I am reading the following paper :
http://www2.icmc.usp.br/~sma/cadernos/toc9.1/292.pdf
In the second paragraph the author introduces a new operator $\|x\|_{T,\epsilon}$ , which i don't really understand how it is equivalent to the operator norm and why its greater or equal to $r(T)+\epsilon$ .
I understand that if we have the above result we can see that $r(A+B) \le r(A)+ r(B)$ .
$r(A)$ denotes the spectral radius of the operator .

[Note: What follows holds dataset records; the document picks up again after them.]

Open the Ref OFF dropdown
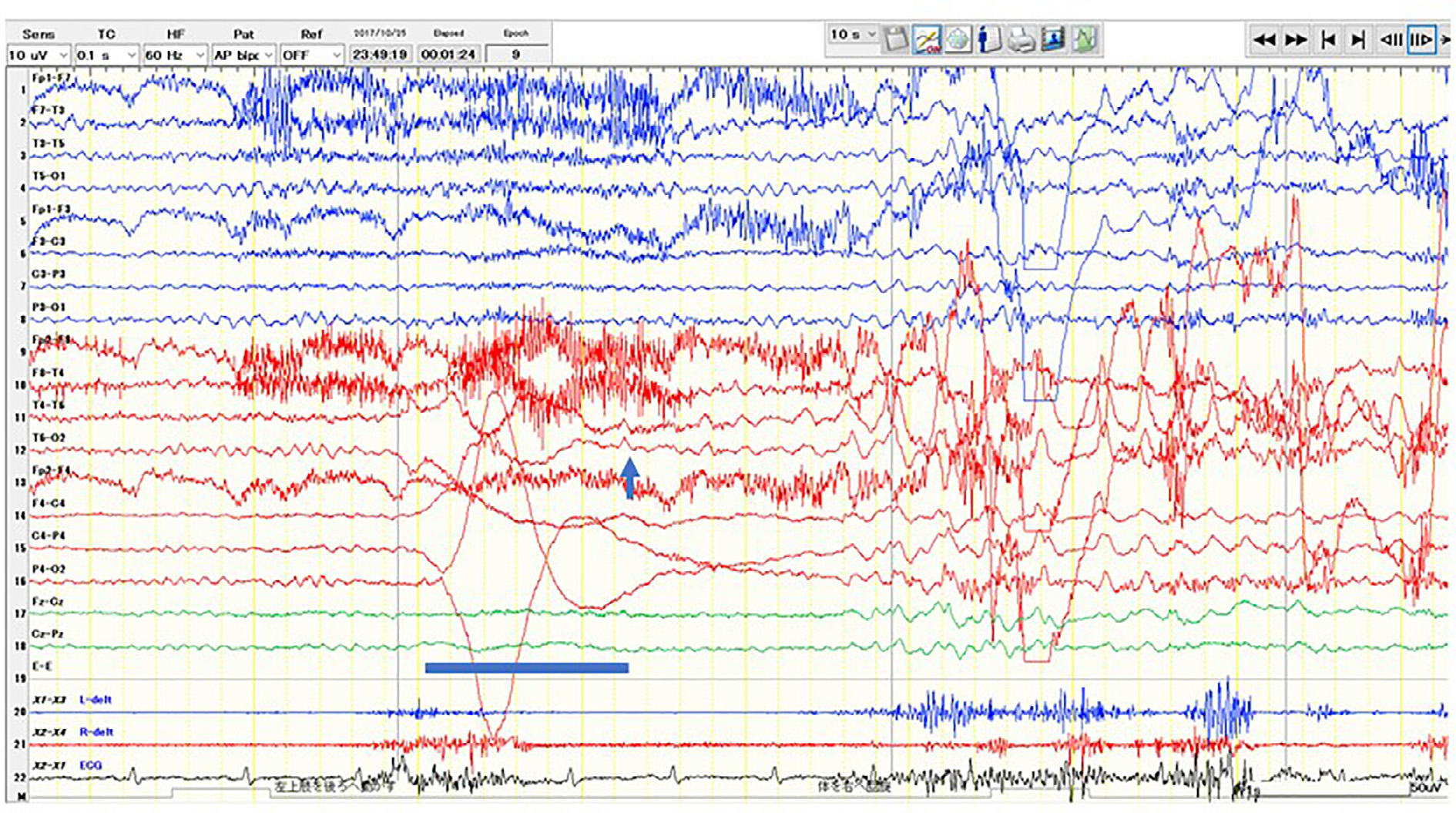This screenshot has width=1456, height=813. 311,55
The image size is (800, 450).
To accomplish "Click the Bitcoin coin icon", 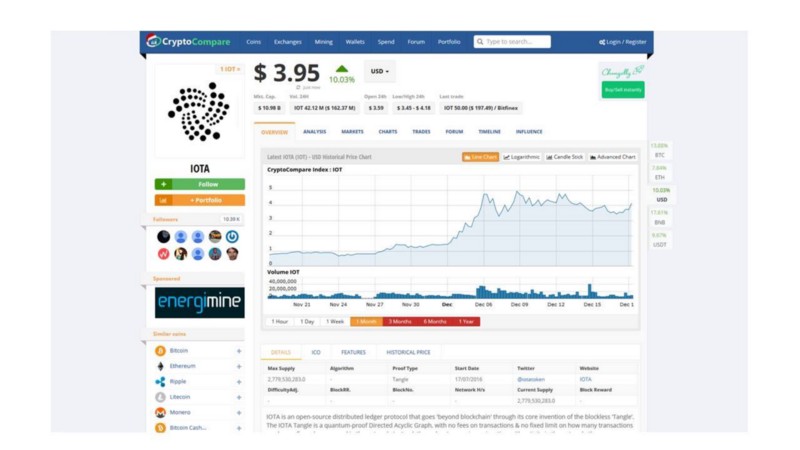I will 160,351.
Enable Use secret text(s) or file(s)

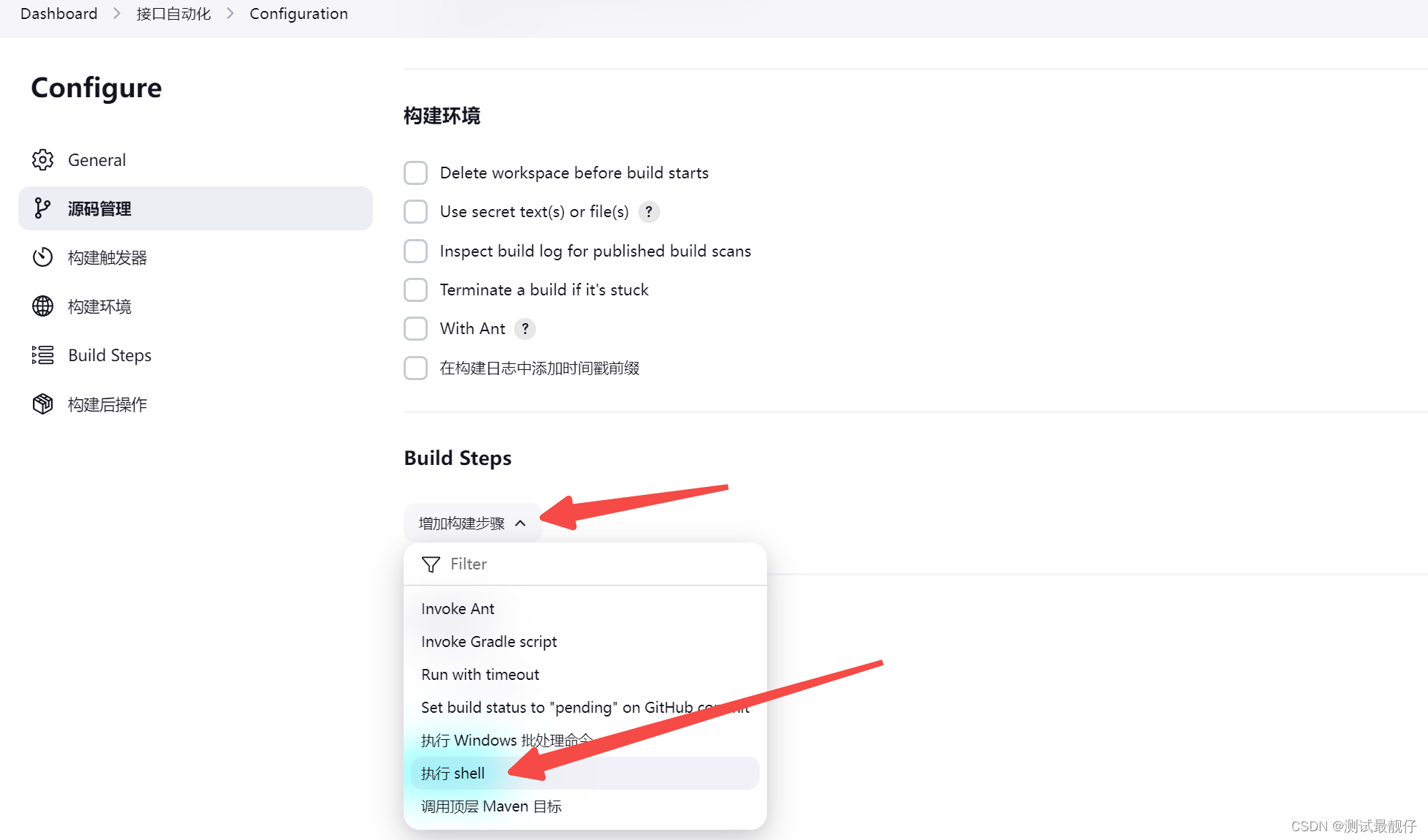(416, 211)
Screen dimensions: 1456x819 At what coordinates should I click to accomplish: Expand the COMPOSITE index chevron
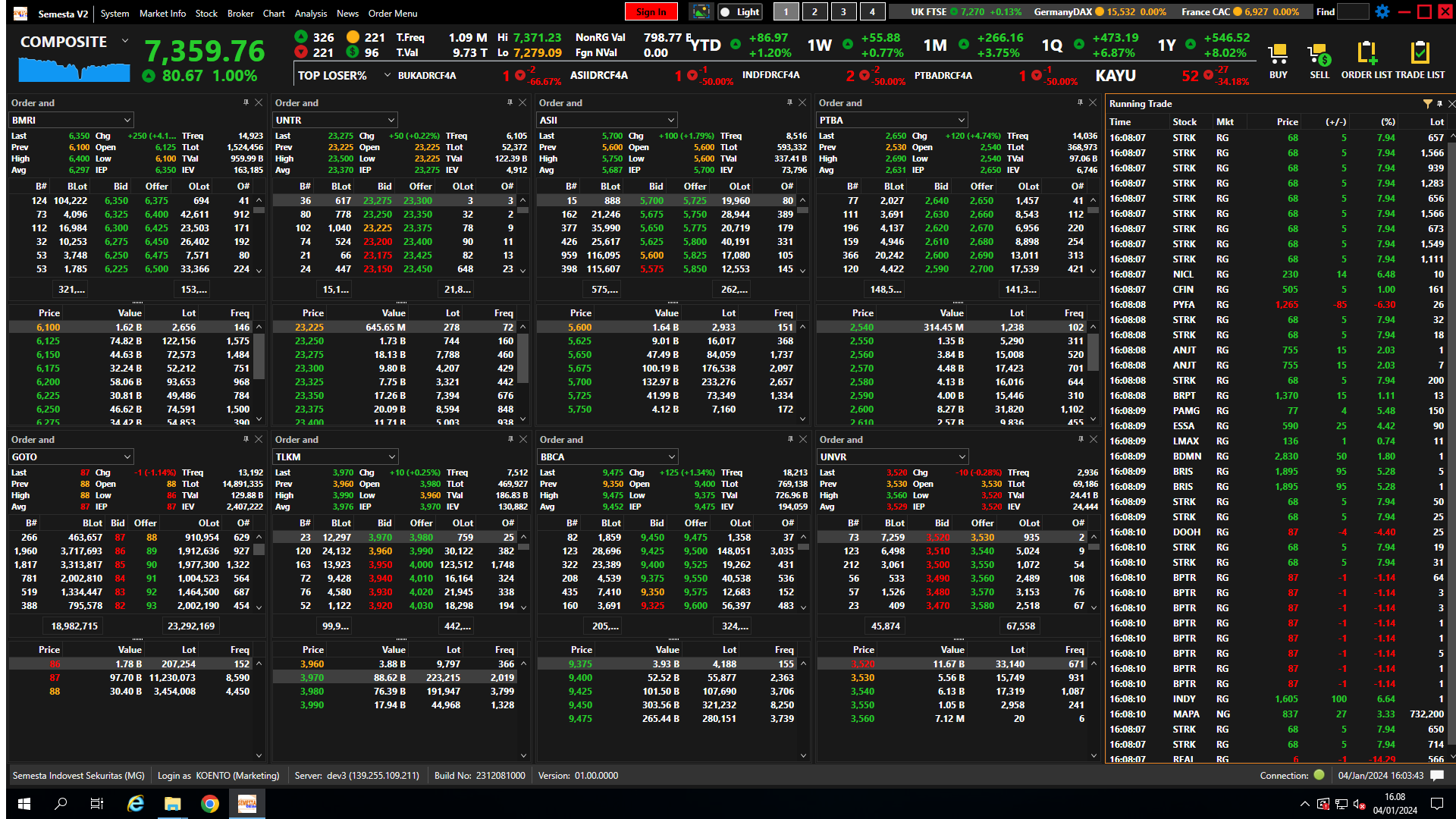[x=125, y=41]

But basically i don't understand the construction of new norm .
Can some one explain me .
Equivalence of norms follows from the fact that $T$ bounded. More precisely, $$|x|^2\leqslant \sum_{j=0}^m\left(\frac{|T^jx|}{(r(T)+\varepsilon)^j}\right)^2=|x|_{T,\varepsilon}\leqslant |x|^2\sum_{j=0}^m\left(\frac{|T^j|}{(r(T)+\varepsilon)^j}\right)^2.$$
We can write \begin{align} |Tx|_{T,\varepsilon}^2&=\sum_{j=0}^m \left(\frac{|T^{j+1}x|}{(r(T)+\varepsilon)^j}\right)^2\\ &=(r(T)+\varepsilon)\sum_{k=1}^{m+1}\left(\frac{|T^kx|}{(r(T)+\varepsilon)^k}\right)^2\\ &\leqslant (r(T)+\varepsilon)\sum_{k=1}^m\left(\frac{|T^kx|}{(r(T)+\varepsilon)^k}\right)^2 +(r(T)+\varepsilon)|x|\cdot |T^{m+1}|\cdot M^{-(m+1)}\\ &\leqslant (r(T)+\varepsilon)|x|_{T,\varepsilon}-\delta(r(T)+\varepsilon)|x|, \end{align} as $|T^{m+1}|\cdot M^{-(m+1)}=1-\delta$ for some $\delta>0$.